Dunning-Kruger describes a cognitive bias that occurs when individuals with a low understanding of a topic overestimate their abilities. That tendency, eloquently described by social psychologists David Dunning and Justin Kruger, was published in a 1999 paper titled “Unskilled and Unaware of It: How Difficulties in Recognizing One’s Own Incompetence Lead to Inflated Self-Assessments.”
Dunning, a University of Michigan professor of psychology, and Kruger, a research scholar at New York’s Stern School of Business, were embraced by both academia and the business community when the paper appeared in the American Psychological Association’s Journal of Personality and Social Psychology. In the paper, they very aptly described how we assess our abilities and the challenges we face in recognizing our lack of skill. As someone with a childlike curiosity about the world around us and a tendency to play over my head, I run into that situation more frequently than comfort allows me to admit.

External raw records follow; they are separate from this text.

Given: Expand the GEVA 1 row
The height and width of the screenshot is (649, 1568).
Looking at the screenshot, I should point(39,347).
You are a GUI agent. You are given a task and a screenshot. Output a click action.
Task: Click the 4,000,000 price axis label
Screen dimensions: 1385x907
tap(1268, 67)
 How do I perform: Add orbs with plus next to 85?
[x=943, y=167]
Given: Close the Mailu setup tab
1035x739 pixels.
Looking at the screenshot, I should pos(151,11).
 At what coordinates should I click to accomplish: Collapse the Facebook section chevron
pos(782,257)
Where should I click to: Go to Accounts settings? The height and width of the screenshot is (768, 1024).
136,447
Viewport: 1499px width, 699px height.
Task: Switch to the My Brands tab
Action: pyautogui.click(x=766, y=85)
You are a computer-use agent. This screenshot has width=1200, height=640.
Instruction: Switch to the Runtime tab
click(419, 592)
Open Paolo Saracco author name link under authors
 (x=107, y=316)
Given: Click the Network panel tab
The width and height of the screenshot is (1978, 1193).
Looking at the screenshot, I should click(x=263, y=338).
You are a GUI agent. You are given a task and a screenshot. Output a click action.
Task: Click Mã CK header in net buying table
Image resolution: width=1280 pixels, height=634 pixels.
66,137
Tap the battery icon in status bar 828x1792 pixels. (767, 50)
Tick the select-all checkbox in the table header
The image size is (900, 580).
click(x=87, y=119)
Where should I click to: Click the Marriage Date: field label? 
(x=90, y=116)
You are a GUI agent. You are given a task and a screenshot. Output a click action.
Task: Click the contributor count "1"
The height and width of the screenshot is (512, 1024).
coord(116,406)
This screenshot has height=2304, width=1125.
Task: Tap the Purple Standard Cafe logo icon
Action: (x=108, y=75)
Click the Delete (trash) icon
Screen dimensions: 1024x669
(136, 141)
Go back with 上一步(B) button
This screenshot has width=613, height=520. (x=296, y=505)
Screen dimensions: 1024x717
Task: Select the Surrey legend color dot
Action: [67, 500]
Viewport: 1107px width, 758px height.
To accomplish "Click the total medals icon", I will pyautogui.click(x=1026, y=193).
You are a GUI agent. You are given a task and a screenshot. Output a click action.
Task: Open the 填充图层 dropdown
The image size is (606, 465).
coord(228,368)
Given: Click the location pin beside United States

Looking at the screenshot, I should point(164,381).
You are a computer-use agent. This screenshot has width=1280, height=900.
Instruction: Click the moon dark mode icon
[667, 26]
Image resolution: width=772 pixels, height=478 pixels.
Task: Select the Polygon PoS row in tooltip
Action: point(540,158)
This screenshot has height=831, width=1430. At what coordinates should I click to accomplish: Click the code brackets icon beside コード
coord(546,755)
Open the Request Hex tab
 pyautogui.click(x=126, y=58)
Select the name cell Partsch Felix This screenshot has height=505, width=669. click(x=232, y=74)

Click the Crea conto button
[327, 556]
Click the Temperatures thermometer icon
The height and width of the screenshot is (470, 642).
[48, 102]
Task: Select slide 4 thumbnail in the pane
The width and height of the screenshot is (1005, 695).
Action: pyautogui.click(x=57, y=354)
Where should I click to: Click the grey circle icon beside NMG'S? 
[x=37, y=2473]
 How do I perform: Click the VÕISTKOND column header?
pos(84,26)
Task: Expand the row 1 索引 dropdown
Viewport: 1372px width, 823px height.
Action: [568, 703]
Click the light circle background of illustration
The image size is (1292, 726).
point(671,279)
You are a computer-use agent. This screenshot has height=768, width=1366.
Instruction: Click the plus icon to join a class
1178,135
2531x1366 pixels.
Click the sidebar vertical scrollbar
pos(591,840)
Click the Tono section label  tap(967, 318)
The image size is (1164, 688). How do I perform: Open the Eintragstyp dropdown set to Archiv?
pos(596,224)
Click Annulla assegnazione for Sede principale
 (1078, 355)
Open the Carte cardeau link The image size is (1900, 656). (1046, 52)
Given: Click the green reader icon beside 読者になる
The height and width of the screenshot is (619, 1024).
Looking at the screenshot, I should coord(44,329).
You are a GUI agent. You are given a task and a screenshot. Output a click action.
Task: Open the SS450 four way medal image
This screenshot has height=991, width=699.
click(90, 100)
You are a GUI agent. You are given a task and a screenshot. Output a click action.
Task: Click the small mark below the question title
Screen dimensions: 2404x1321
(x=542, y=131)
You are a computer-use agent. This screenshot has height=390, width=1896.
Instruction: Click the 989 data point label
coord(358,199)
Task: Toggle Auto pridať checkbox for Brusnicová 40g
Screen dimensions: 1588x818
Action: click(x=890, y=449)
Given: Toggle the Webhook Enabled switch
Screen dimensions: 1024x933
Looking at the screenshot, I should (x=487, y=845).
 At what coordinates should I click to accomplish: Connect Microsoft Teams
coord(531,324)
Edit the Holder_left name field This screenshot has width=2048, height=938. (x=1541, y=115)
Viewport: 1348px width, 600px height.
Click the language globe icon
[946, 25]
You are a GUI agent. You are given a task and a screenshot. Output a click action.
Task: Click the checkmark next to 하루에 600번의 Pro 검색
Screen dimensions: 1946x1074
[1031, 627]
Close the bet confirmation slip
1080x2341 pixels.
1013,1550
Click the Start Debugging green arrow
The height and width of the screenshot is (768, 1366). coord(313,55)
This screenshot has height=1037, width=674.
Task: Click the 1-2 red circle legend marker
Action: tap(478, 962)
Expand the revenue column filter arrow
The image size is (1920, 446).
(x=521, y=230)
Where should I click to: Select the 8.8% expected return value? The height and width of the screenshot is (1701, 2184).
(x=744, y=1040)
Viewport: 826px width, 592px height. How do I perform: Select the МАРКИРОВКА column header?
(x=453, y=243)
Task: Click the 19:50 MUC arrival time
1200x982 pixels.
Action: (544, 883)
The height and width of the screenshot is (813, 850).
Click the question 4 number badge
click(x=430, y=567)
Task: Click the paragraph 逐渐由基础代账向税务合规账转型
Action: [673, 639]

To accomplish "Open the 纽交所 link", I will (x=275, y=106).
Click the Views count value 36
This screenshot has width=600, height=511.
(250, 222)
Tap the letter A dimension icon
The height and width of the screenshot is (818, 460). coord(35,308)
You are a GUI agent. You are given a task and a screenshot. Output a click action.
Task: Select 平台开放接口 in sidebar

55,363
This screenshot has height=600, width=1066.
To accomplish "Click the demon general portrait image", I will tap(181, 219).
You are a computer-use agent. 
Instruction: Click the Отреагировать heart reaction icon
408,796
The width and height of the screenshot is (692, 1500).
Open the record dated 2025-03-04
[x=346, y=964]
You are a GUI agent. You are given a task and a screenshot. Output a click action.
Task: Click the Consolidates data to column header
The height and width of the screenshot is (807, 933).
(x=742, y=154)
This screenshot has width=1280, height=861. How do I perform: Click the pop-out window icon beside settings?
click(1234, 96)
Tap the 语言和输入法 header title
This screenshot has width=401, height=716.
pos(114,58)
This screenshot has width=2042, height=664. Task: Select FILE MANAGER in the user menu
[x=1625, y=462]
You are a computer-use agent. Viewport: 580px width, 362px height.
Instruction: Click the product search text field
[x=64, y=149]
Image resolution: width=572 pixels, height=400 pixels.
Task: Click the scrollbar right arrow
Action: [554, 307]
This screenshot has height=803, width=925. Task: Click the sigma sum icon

The “unknown unknowns” are where the Dunning-Kruger effect comes into play in the worst way. It’s our tendency to overestimate our knowledge, skills, or competence and naively underestimate what they indelicately call our “unconscious incompetence.” The Dunning-Kruger Effect goes beyond ignorance. It presents a meta-layer of ignorance—the ignorance of our own ignorance, the realm where we can’t possibly know what we don’t know.
We see it in sports fans high up in the stadium cheap seats, second-guessing officials on the ground. We see it in low-level workers who criticize management without the benefit of the larger organizational perspective, and too often, we see it in youth who make life-altering decisions without the benefit of lifetime experience. Personally, I notice it in talk-radio conservatives who eschew any notion of the moderation and compromise needed to influence an opposing ideology–or win an election.
That said, being optimistic about limited knowledge doesn’t always come from a bad place. There’s always a bit of euphoria that accompanies the acquisition of a new perspective, theory, or skill. There is a deserved pride in new accomplishments. There is joy in discovery. It’s not so terrible if we can just recognize the overestimation that accompanies learning.
How often do we begin a DIY project only to find that we have bitten off a bit more than we can chew? How frequently do we make a “to-do” list for the day and only complete a third of it? That’s where Dunning Kruger offers a bit of encouragement. According to their theory, it’s when we recognize the magnitude of our underestimation that we begin to understand the complexities of the subject matter.
The study shows that people who have acquired a minimal level of skill at a task tend to have a higher level of confidence than those with a moderate level of skill. Paradoxically, it shows that people who have achieved a higher level of skill have a sense of confidence moderated by their recognition of the skills they lack. Conclusion: The more we know, the less we think we know.
The positive lesson learned is that when we feel entirely befuddled by a topic, that’s when we should take heart, knowing that we are on our way to proficiency. On a darker note, it also shows us why the incompetent among us so often surpass the competent because, let’s face it, confidence is irresistible.
Given his notoriety, his diplomatic acumen, and his access to the highest levels of power, it’s hard to think of Henry Kissinger as being mired in self-doubt, but accounts of his late-night drinking sessions with Richard Nixon tell the story. Henry was right. The most complicated decisions are the hardest, the hardest decisions are least understood, and when decisions seem easy, beware.